Reduces cross-border payment costs
The central bank-issued digital currency has the potential to drastically reduce the exorbitant cross-border transaction fee by facilitating regional cooperation between countries and eradicating complicated distribution systems.
Financial inclusion and expanding public access
CBDCs provide financial inclusion for both the banked and the unbanked as they annul the cost of operating an economic structure in a nation, lowering the entry barrier for the public to benefit from its potential. It also creates a direct connection between central banks and users.
Anti-money laundering and anti-terrorist funding
With the implementation of CBDC, it would be easier for the government to monitor the transactions of individuals and institutions and thereby control the rate of money launching and terrorist funding in the country.
Demerits Of Issuing A CBDC
Privacy and protection
Fighting money laundering and terrorist funding are two key reasons the Feds push for issuing CBDCs, as they would have direct access to customers’ transaction data. However, while this is good, it is a significant issue as it enables the government to breach customers’ privacy rights, a concept which the decentralized would hold dearly.
Cybersecurity
Another big deal with the CBDC is that once launched, it would become a prime target for internet hackers and bad actors who have been rampaging the digital finance system, aiming to steal investors’ hard-earned funds. This implies a need for a more robust security system if CBDC issuance eventually materializes.

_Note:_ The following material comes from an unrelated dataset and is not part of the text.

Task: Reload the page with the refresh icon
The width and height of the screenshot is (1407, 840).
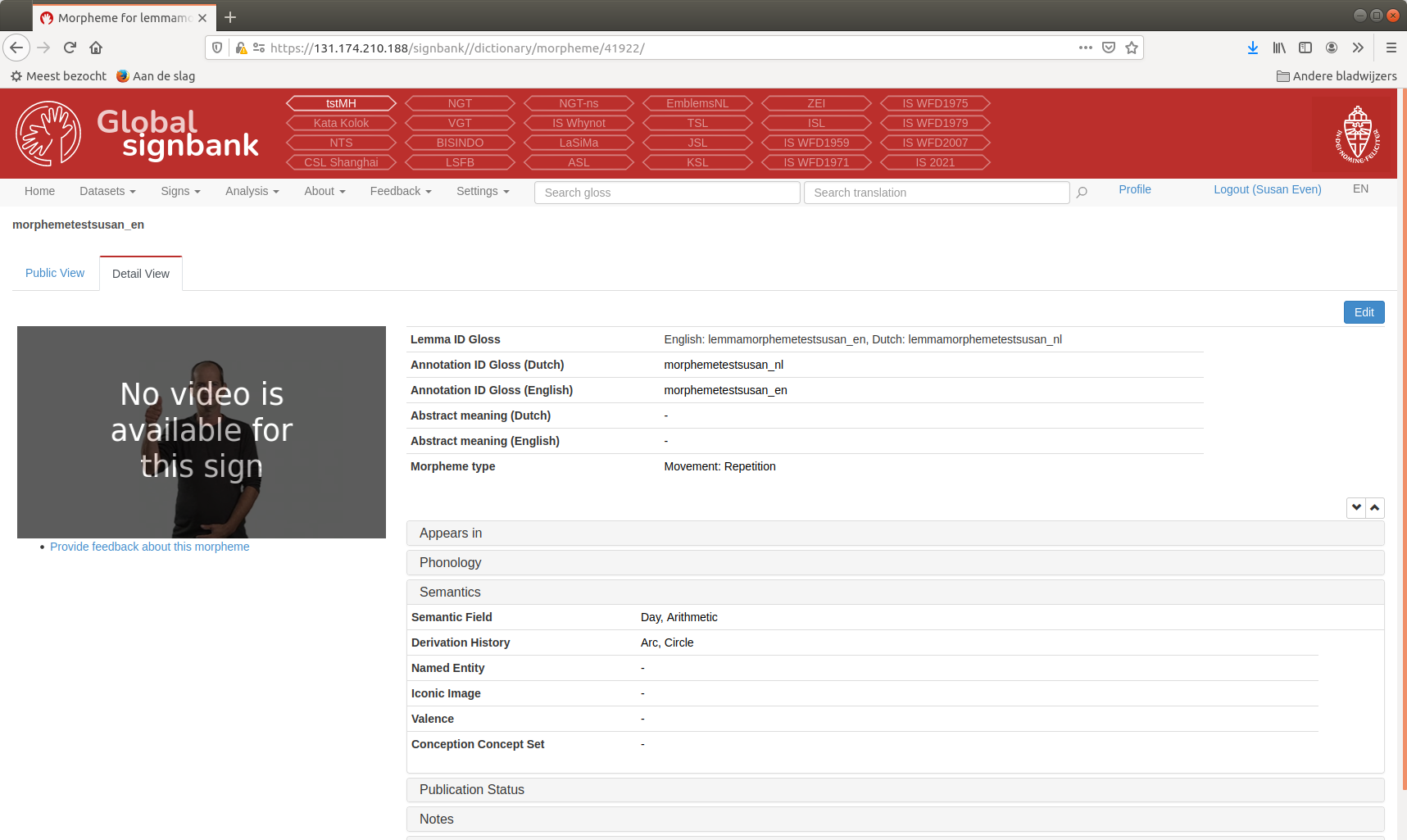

Financial system stability And Monetary policy influence
The issuance of a CBDC would result in a significant change in the financial system structure when this happens, the impact it would have on the stability of the financial system, as well as the monetary policy concerning lending, inflation, spending, and interest rates, still remains to be seen.
FAQs
Difference between Crypto and CBDCs?
While Crypto and CBDCs are similar, they have unique differences.
Cryptocurrency provides a decentralized financial space where no one is in charge, making it difficult for transaction records to be destroyed or tampered with as consensus mechanisms control them. Meanwhile, CBDCs do not use consensus mechanisms and are controlled by the government.
Will CBDCs replace fiat currencies?
Well, even though digital money is trending amongst countries, fiat currency would still exist, as some people would still prefer their funds in cash.
Conclusion
Currently, about 130 countries are working on their central bank digital currencies, which about 11 nations have already deployed, including China. This shows that the world is rapidly welcoming the idea of the CBDC, and in no time, many countries will have issued theirs.
Generally, CBDC is a great innovation, however, it can be a powerful surveillance tool in the hands of the governments to monitor the flow of money and transaction details of an individual or company. Hence heavily reaching the privacy rights of people.